Unger começa com uma avaliação implacável do desempenho brasileiro nas últimas três décadas. Para ele, o país sucumbiu a uma tríade de falhas estruturais que sufocaram seu potencial.
A primazia do equilíbrio fiscal e a obsessão por controlar a dívida pública e a inflação, argumenta Unger, sacrificou investimentos em setores produtivos.
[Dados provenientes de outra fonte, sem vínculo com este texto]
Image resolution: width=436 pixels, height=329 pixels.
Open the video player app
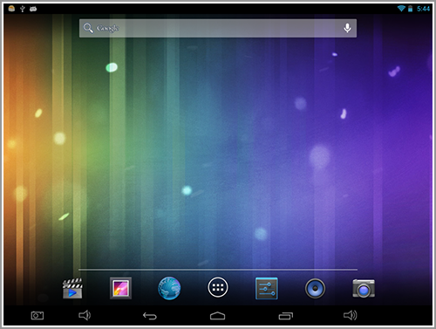[x=72, y=288]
O resultado é um crescimento per capita anual de menos de 1% entre 1990 e 2020, uma queda vertiginosa em relação à média de 4% registrada entre 1940 e 1980.
Com o neologismo do “Pobrismo”, Unger critica um sistema de transferências sociais que, embora ofereça uma rede de proteção aos mais pobres, não promove mobilidade social nem inclusão na economia produtiva. É uma denúncia de políticas assistencialistas que funcionam como paliativos, mas não como motores de transformação.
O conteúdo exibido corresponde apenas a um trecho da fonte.